Competition hots up for students

October 4, 2002

Tens of thousands of American students who have only just begun their final year of high school have already sent off their applications for college. By the middle of December, they will know whether or not they have been accepted for 2003 admission.

This wave of hopefuls is part of a growing trend in university admission called "early decision", which has laid bare the competitiveness of American higher education and is throwing into chaos the already stressful process of applying.

Early decision, which is now in place at about 400 US universities, lets students reduce the amount of time they have to wait for a decision from a school by at least four months. In exchange, students must agree to apply early to only one university and, if they are admitted, they must enrol.

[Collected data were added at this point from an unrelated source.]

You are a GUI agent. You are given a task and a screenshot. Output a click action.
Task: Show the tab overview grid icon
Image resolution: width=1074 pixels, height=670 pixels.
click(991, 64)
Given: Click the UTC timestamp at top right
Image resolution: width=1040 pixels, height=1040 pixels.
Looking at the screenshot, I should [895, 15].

The restrictions do not stop record numbers of students from applying early. Last year, Duke University received 1,590 early applications, up 22 per cent. At Yale, the increase was 17 per cent, and at the University of Pennsylvania, 7 per cent. Many top schools now accept as many as 40 per cent of their students under early decision.

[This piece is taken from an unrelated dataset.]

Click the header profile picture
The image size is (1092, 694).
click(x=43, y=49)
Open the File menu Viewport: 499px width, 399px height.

The programme also benefits the universities, which can secure the best students and avoid the dance of offers and counter-offers of financial aid and other perquisites used to attract such students in the spring.

As a result, the odds of being accepted are much higher for applicants in the autumn. Yale, for instance, took 37 per cent of its early applicants in the autumn of 2000, compared with only 16 per cent of those who applied through the traditional process.

Harvard University admits 26 per cent of its early-decision applicants, versus only 6 per cent of those who apply under the usual deadlines; Stanford, 24 per cent, versus 14 per cent of regular-admission applicants. A Harvard study found that a student who applied early was just as likely to be accepted as a regular-admission student with considerably higher university entrance examination scores.

The system relies on a gentleman's agreement among top schools that if a student is accepted early to one, none of the others will admit him or her.

But that agreement is threatening to unravel. In December, Yale president Richard Levin said that early admission pressured students to choose a university before they were ready. He called for the early option to be eliminated.

In June, Harvard suggested that it might break ranks and admit students even after other universities had accepted them under early-decision restrictions.

Barely a month later, under pressure from rival schools, Harvard backed down. But its president, Lawrence Summers, has said he plans to raise the issue in meetings with his counterparts at other Ivy League institutions.